A Solution to Sandbagging and other Self-Provable Misalignment: Constitutional AI Detectives

knight-lee

A Solution to Sandbagging and other Self-Provable Misalignment: Constitutional AI Detectives

post by Knight Lee (Max Lee) · 2025-04-14T10:27:24.903Z · LW · GW · 2 comments

  The Constitutional AI Detective
    "Constitutional AI Sufficiency Argument"
    The Detective and Schemer are evenly matched
  The Mindreader Detective
  Costs vs Benefits × Chance of Working
None
2 comments

Inspired by Eli Tyre's idea [LW(p) · GW(p)].

Sandbagging and other "Self-Provable Misalignment" by an AI, can be spotted by an adversarial copy of itself. The adversarial copy of itself works as an "detective," and its reward is defined by how much evidence of misalignment it can prove the existence of, to human evaluators.

Even a misaligned goal cannot afford to get in the way of maximizing reward. As soon as a goal gets in the way of maximizing reward, it is walking into whirling blades, and allowing reinforcement learning to train itself into nonexistence.^[1]

There are two detectives: the Constitutional AI Detective, and the Mindreader Detective.

The Constitutional AI Detective

The Constitutional AI Detective is used to train the AI to be corrigible, honest, and "aligned."

Unlike the Mindreader Detective, it doesn't read the AI's chain-of-thought and only sees its output. This is because using the chain-of-thought for alignment training is the forbidden technique [LW · GW], and trains the chain-of-thought to fake alignment.

Not being able to mind-read, isn't necessarily as restrictive as you think. After all, the Constitutional AI Detective is still an adversarial copy of the AI, and knows all of its tricks. It knows what it would do if it wanted to do cheat and lie, and how that differs from what it would do if it didn't.

"Constitutional AI Sufficiency Argument"

Whether Constitutional AI [? · GW] works, hinges on two key premises:

The AI's capabilities on the task of evaluating its own corrigibility/honesty, is sufficient to train itself to remain corrigible/honest (assuming it starts off corrigible/honest enough to not sabotage this task).
It starts off corrigible/honest enough to not sabotage this task.

Logically think about it. If these two premises are true, Constitutional AI will keep AI corrigible/honest, even to superintelligence!

This Argument begs the question, how do we improve it's capabilities in evaluating its own corrigibility/honesty?

Trying to answer this important question is how I arrived at Constitutional AI Detectives.

The state of the art Constitutional AI asks the AI to write a critique of its own output, without rewarding it for proving the existence of evidence for misalignment. This method is okay, assuming there's no capabilities RL.

Once you add in capabilities RL, Constitutional AI can fall behind. The AI's capabilities in solving problems can increase without bound, as RL takes it far away from its pretrained base model, into unknown territory.

Meanwhile, the AI's capabilities in evaluating its own corrigibility/honesty remains the same, only checking if it uses the right words, and gives the right "vibe" on the surface.
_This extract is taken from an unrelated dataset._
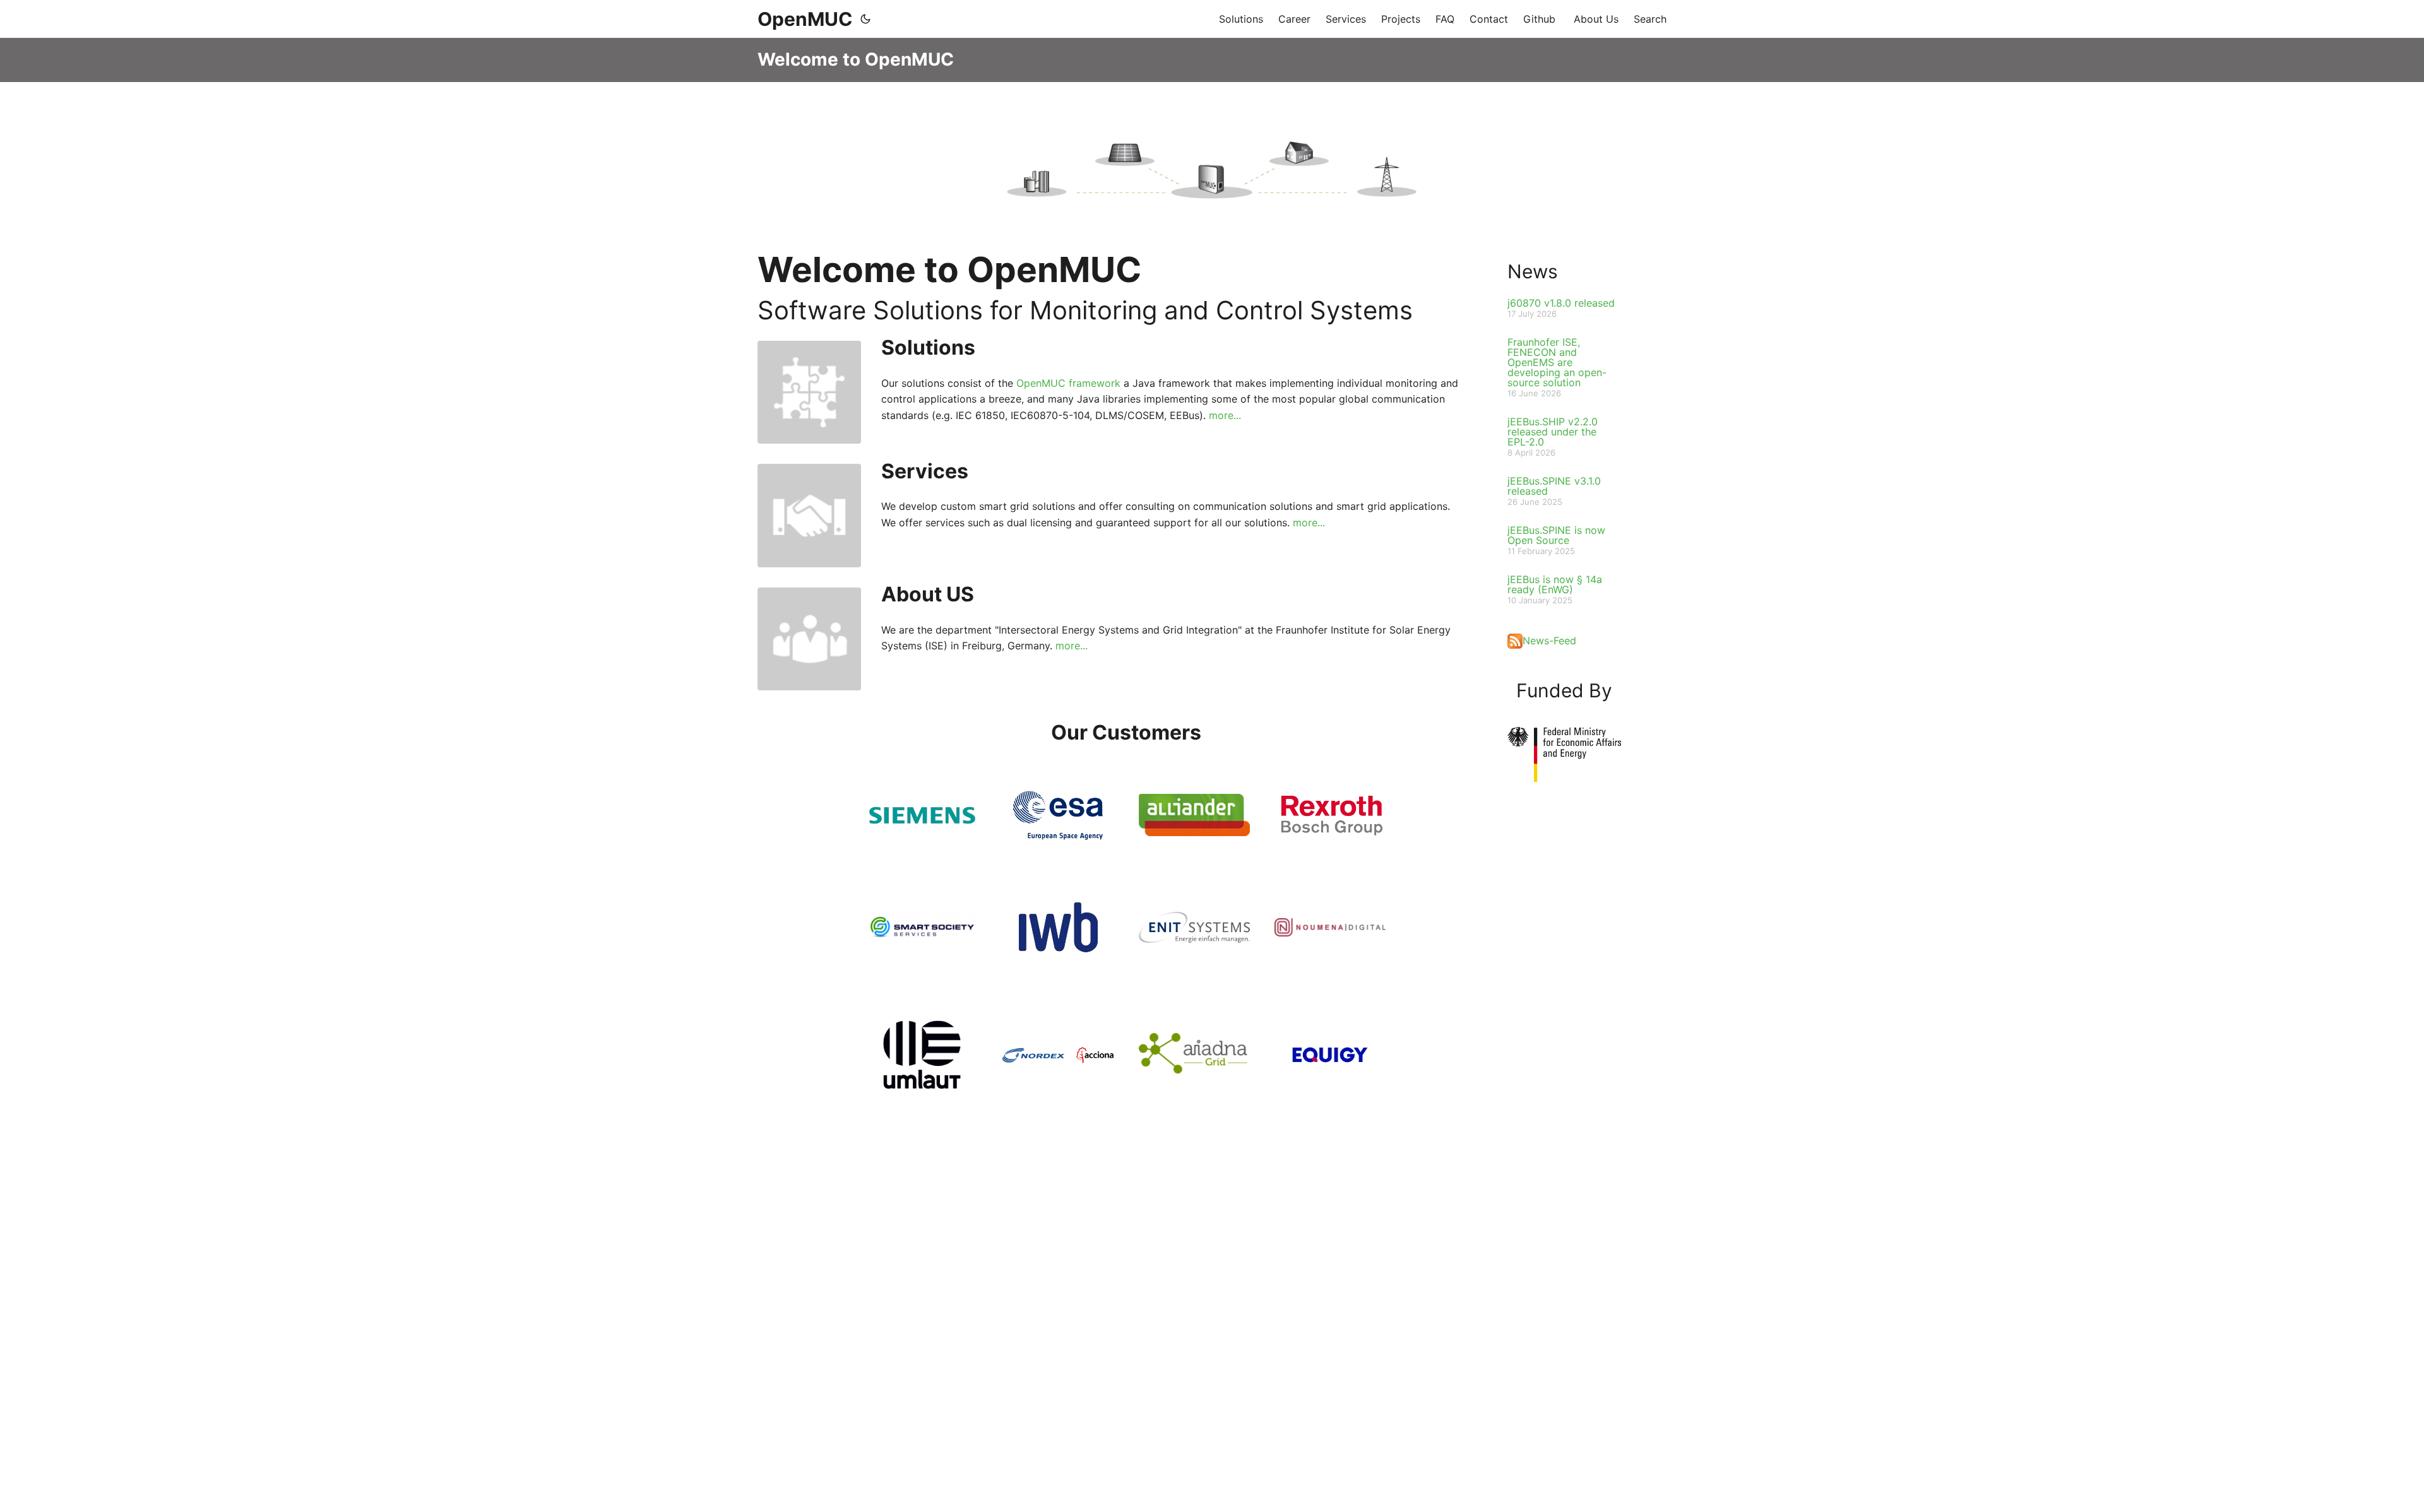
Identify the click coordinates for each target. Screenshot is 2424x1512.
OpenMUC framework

As the RL reward maximizing behaviours become more intelligent, and the critique behaviours are relatively less intelligent, the reward maximizing behaviours may learn how to keep the critique good even as they explore dangerously misaligned strategies. The critique gets Goodharted [? · GW].
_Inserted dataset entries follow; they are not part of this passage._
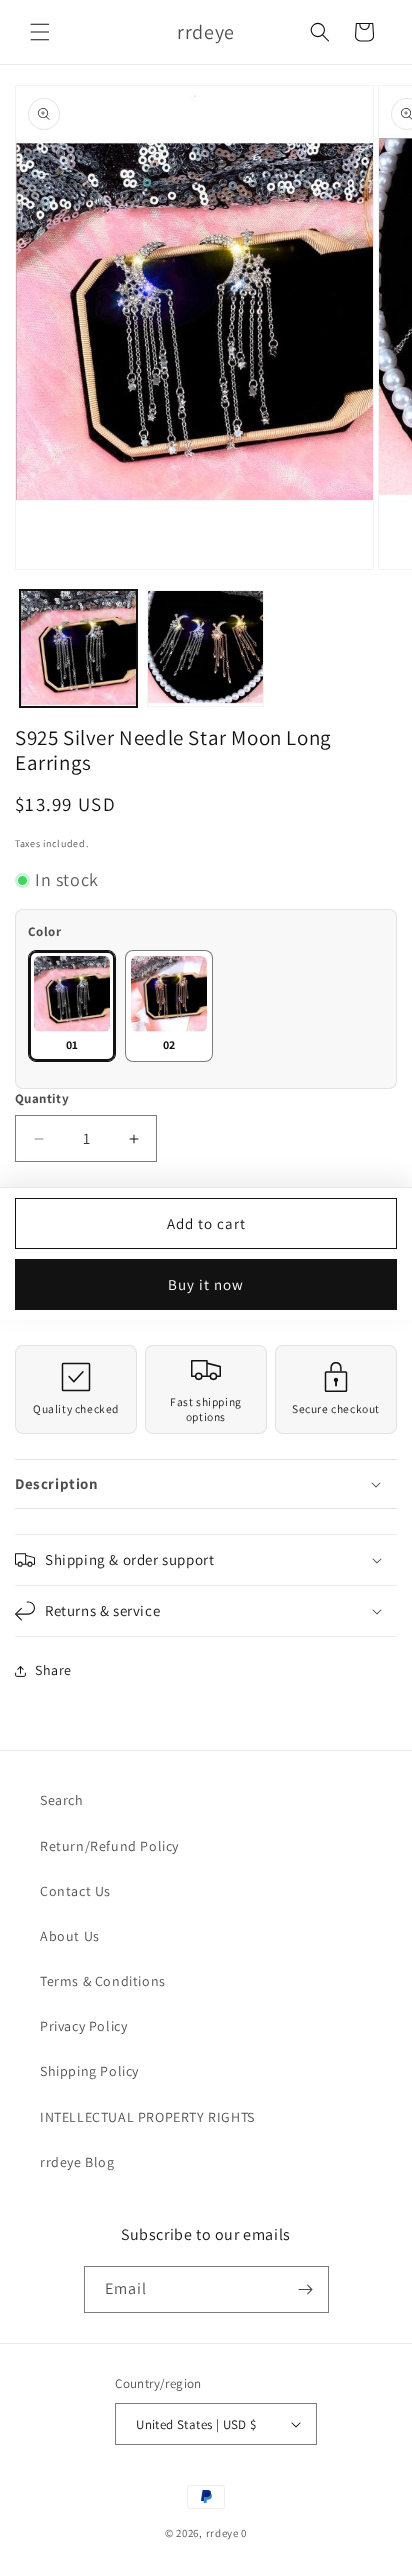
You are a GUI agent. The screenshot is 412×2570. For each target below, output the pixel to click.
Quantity (42, 1098)
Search (62, 1800)
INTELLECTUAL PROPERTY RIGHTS (147, 2117)
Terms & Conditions (103, 1981)
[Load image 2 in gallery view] (205, 648)
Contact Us (75, 1891)
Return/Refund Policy (109, 1846)
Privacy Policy (83, 2026)
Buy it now (206, 1284)
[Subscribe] (306, 2289)
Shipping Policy (89, 2071)
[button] (40, 32)
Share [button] (53, 1670)
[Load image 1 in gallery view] (78, 648)
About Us (70, 1936)
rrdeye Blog (77, 2162)
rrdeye (222, 2533)
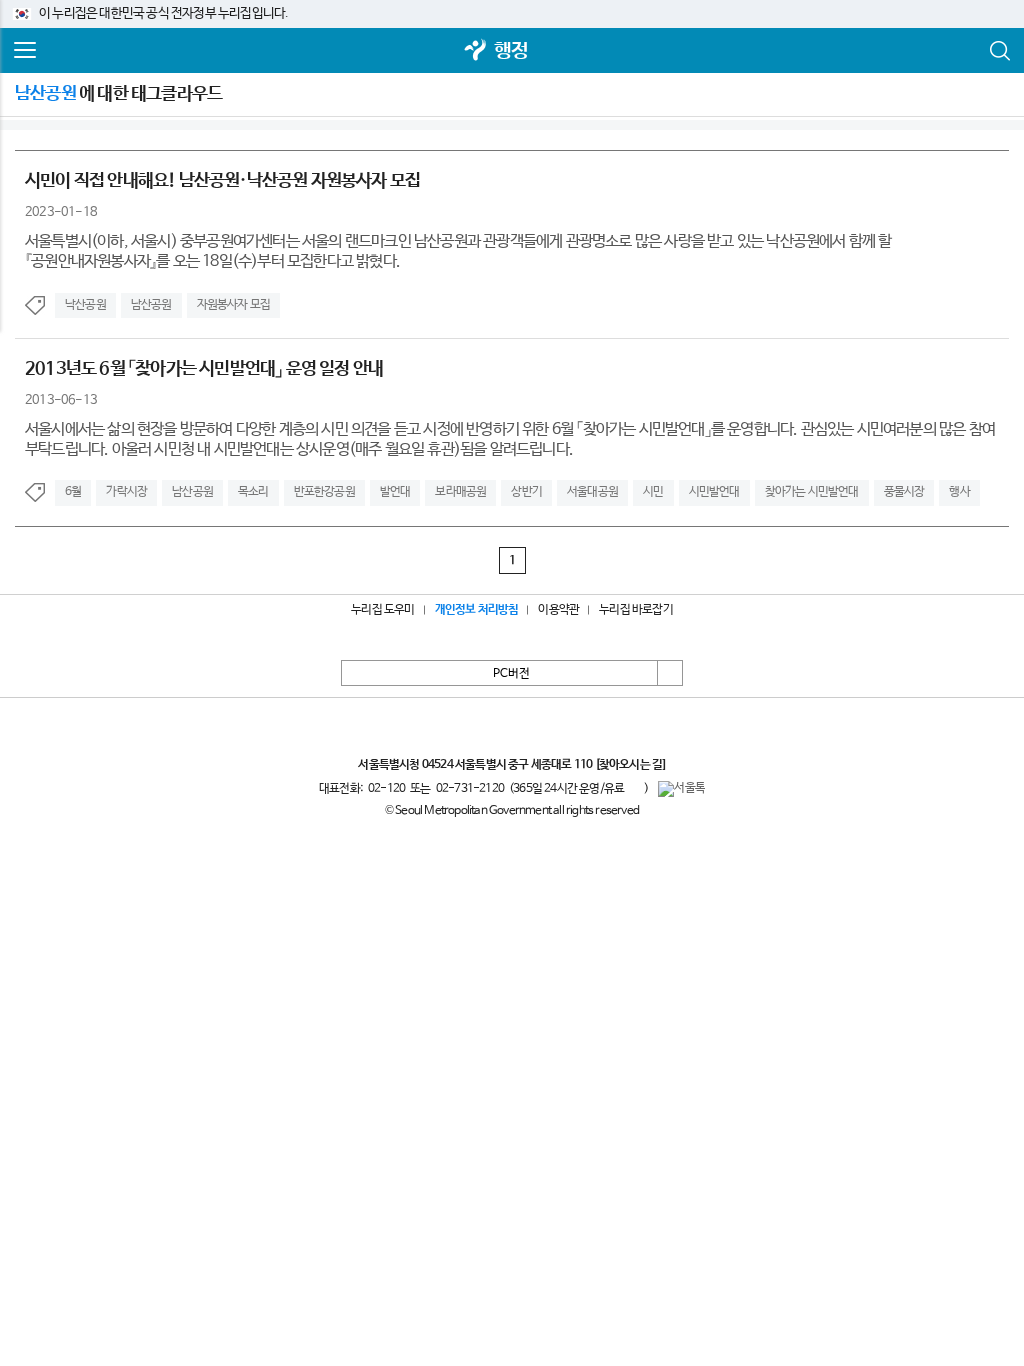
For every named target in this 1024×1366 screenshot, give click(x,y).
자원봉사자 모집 (234, 305)
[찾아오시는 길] (630, 765)
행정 (511, 51)
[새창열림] (476, 51)
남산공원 (151, 305)
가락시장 (126, 492)
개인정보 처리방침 (477, 610)
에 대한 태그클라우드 (118, 94)
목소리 (253, 492)
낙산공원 (85, 305)
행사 (959, 492)
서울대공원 (592, 492)
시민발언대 (714, 492)
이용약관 (558, 610)
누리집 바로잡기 (636, 610)
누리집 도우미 (382, 610)
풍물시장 (904, 492)
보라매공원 (460, 492)
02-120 (386, 789)
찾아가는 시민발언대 (812, 492)
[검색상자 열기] (999, 51)
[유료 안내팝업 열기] (634, 788)
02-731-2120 (470, 789)
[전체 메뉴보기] (25, 51)
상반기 (526, 492)
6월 (73, 492)
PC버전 (511, 674)
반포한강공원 (324, 492)
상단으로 (670, 673)
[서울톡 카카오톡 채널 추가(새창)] (681, 789)
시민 (653, 492)
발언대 (395, 492)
The Detective and Schemer are evenly matched

Meanwhile, the adversarial copy of the AI, acting as the Detective, gets to use a similar amount of compute as the original AI. It is just as smart.

This means that the AI can't get away with Self-Provable Misalignment like Sandbagging, since the Detective can do the task itself, and show it was Sandbagging.

For scheming and dishonesty which is not Self-Provable, the AI might still get away with it. But it's still much harder to fool the Detective than it is to fool the state of the art Constitutional AI critique.

As the AI outperforms humans in many areas, it may become harder to fool the Detective than it is to fool humans. If the AI gives humans advice with hidden side effects, the Detective might know what those hidden side effects are, and prove it, or at least prove their plausibility very realistically.

The Mindreader Detective

Edit: Joe Collman pointed out [LW(p) · GW(p)] that these ideas aren't that new (resembles amplified oversight)

The Mindreader Detective has access to the AI's chain-of-thought. As an adversarial copy of the AI, it understands everything the AI is thinking, no matter how long or confusing the chain-of-thought is, and can write even more damning proofs of its misalignment than the Constitutional AI Detective.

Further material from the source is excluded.